Okay. How are they written down?

>----------
>
>
>     cost of production is fully met when that production is completed and 
> ready for use.  Fortunately, the defect in financial accountancy which 
> leads to an exponential deficiency of purchasing-power relative to 
> financial cost provides the the opportunity to address the problem.  The 
> issue is the ownership of credit, the charging of interest on money 
> created as debt and fundamentally the premature cancellation of 
> purchasing-power in respect of repayment of capital loans (the 
> reinvestment of saving creates new costs without creating new 
> purchasing-power and creates a deficiency in a similar matter).  The 
> consumer is charged, rightly, with capital depreciation but wrongly not 
> credited with capital appreciation.  Major Clifford Hugh Douglas dealt 
> with all these problems beginning as early as 1918.  We should be 
> concerned not about a just wage but about providing sufficiency of income 
> via a Just Price (jus pretium) a modern interpretation upon which Douglas 
> based his analysis an!
>d p
>rescriptions--a concept upon which the Church has a locus standi.  A 
>number of Catholic thinkers were apprised of Douglas's "Social Credit" and 
>were strong supporters.
>
>
>[Médaille] Could you be more specific about this last point. Which 
>"Catholic thinkers" would you recommend?
>----------
>
>     The ideal price level is zero,
>
>
>[Médaille] Really? Why? I certainly don't want to sell my services for 
>nothing.
>----------
>
>[Ryan]  Wally's point here is not Social Credit, strictly speaking, but it 
>is not necessarily inconsistent with Social Credit.  He is speaking of the 
>effective price to the consumer in the hypothetical future where robotic 
>production has displaced human labor in its totality at the theoretical 
>limit.  You would not have to sell your services for nothing.  If you sell 
>your services for X, the price to the consumer is zero if the compensated 
>price rebate paid to you + the consumer dividend = X.

Everything is free?

>----------
>
>     the ideal employment rate is zero and the Just Price is financial 
> price times the mean production rate over the mean consumption rate in a 
> given period.
>
>
>[Médaille]  What are the mechanics of this? For example, is there a gov't 
>agency that sets "just price"? Or is this just a theoretical paradigm? And 
>how are these "mean" rates computed?
>----------
>
>[Ryan]  The Just Price is just to the producer and just to the 
>consumer.  This means that the producer can recover his costs of 
>production and the consumer can purchase all that the producer can 
>reasonably produce.  The absolute numerical value assigned to the price is 
>determined by the market.

But does the market actually price things in this way? ISTM that it works 
by supply and demand. What am I missing here?
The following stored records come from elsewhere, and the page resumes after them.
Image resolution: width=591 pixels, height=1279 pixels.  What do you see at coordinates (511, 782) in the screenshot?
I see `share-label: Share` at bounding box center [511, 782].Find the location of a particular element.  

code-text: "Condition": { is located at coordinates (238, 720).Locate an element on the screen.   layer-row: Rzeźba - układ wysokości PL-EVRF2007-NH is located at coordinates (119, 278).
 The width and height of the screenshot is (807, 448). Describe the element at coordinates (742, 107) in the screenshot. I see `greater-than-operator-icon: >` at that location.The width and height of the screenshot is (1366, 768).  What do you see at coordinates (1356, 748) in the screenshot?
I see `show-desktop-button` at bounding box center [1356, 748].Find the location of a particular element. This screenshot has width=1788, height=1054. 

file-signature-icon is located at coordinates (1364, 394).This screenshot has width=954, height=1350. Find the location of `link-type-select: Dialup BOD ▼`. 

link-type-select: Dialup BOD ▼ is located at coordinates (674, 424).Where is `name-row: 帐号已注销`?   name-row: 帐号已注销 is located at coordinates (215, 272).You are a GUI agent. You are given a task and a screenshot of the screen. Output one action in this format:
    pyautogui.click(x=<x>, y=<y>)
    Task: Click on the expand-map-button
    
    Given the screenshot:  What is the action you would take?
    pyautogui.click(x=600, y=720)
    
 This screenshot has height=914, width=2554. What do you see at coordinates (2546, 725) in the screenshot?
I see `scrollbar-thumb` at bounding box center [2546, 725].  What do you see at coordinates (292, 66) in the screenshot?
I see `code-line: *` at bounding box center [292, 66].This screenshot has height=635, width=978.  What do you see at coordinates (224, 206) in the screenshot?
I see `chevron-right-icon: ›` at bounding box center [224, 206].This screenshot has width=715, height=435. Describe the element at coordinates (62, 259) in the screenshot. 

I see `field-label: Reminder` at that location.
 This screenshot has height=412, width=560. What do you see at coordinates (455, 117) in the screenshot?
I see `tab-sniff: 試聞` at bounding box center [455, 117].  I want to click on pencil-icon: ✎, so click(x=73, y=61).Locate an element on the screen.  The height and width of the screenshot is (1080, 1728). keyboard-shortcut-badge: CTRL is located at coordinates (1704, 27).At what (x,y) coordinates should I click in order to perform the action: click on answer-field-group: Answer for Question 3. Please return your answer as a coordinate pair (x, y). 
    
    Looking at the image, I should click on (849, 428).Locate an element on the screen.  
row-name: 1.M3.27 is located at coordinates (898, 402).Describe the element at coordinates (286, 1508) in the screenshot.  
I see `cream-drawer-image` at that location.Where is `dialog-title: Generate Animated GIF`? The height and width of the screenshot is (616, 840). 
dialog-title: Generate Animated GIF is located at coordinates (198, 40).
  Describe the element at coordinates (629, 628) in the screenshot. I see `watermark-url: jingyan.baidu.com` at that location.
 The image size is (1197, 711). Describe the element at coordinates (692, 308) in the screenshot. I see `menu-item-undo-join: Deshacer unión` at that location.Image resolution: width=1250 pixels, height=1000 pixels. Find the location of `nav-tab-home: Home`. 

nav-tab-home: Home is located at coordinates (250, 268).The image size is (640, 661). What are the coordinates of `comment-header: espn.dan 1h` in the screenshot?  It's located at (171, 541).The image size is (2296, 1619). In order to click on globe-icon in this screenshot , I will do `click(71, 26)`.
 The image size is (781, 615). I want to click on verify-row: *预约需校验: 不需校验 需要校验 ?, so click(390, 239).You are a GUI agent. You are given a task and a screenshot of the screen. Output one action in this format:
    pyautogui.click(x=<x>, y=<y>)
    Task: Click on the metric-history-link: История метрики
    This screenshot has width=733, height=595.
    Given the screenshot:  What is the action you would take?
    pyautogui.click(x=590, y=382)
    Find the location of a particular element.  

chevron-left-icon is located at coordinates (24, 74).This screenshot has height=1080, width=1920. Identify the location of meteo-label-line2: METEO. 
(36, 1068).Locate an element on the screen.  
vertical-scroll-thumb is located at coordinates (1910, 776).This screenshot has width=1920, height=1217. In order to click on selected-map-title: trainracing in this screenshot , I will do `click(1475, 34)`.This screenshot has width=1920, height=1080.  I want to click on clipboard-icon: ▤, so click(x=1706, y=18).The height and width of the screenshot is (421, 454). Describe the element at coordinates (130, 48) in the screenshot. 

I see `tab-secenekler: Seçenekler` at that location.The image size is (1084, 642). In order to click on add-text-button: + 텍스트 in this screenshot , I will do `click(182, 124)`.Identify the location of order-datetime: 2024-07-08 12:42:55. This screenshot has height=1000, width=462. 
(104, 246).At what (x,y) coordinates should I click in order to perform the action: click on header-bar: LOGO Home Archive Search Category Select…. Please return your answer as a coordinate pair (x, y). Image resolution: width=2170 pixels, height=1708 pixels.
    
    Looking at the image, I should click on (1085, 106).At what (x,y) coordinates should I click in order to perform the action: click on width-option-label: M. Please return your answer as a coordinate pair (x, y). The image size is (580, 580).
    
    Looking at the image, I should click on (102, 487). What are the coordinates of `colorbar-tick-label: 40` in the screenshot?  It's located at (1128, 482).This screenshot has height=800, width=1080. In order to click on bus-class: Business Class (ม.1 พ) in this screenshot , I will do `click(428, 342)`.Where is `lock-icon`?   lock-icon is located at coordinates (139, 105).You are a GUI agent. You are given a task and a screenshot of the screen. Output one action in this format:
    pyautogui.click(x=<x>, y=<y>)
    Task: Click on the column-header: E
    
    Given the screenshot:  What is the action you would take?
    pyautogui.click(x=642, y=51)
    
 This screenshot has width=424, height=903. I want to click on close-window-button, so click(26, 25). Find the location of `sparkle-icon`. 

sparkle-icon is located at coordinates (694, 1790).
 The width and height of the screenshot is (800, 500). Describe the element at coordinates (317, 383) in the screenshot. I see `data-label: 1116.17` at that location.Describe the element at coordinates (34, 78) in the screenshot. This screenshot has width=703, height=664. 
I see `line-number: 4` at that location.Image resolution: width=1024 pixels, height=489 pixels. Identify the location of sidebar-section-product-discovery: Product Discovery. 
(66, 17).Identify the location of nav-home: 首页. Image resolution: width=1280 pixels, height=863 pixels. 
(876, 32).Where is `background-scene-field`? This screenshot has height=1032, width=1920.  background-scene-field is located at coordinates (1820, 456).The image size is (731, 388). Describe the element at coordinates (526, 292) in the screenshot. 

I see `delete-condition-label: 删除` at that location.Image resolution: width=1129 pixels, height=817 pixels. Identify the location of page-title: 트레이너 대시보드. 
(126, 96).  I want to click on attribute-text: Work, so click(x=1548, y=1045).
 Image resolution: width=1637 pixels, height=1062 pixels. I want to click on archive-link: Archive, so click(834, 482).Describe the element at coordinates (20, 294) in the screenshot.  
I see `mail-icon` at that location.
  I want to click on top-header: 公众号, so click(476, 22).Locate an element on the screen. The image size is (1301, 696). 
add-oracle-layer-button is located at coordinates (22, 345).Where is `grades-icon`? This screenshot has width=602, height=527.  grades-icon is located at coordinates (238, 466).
>   The mean production rate and mean consumption rate are brought into 
> equality through the Compensated Price and Dividend.
>----------
>
>       The money issued as debt (created) by the banking system belongs 
> neither to the banks nor the government but to the community and should 
> be issued (for consumption) without debt in the form of consumer 
> dividends and compensation to prices.
>
>
>[Médaille] Again, how exactly does this work? Is is like a reverse sales 
>tax? Do we get a check in the mail (from whom?)?
>----------
>
>[Ryan]  I don't like the term "without debt."  It infers that money is 
>something physical that circulates perpetually.  Real money is a contract 
>that disappears when its terms are fulfilled.  That is the ticket or 
>"chartal" concept of money.
>
>Yes, the Compensated Price is analogous to a reverse sales tax.  It could 
>be a check.  There are other possibilities.

Okay, but how will it work? Will this be some gov't dept. that fixes prices 
and "consumer dividends"?


John C. Médaille

"A dead thing can go with the stream...
but only a living thing can go against it."